>> Begin Excerpted records
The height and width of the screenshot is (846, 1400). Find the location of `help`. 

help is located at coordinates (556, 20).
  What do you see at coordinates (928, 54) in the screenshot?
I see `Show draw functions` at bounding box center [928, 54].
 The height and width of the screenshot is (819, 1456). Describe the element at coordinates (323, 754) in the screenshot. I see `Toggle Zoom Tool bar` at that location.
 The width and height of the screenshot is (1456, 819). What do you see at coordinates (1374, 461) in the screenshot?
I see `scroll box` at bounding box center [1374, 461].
>> End Excerpted records
▶ _Task prompt_
Reproduce every line of the material above word for word, without changing anything.

▶ _Worked solution_
The height and width of the screenshot is (846, 1400). Find the location of `help`. 

help is located at coordinates (556, 20).
  What do you see at coordinates (928, 54) in the screenshot?
I see `Show draw functions` at bounding box center [928, 54].
 The height and width of the screenshot is (819, 1456). Describe the element at coordinates (323, 754) in the screenshot. I see `Toggle Zoom Tool bar` at that location.
 The width and height of the screenshot is (1456, 819). What do you see at coordinates (1374, 461) in the screenshot?
I see `scroll box` at bounding box center [1374, 461].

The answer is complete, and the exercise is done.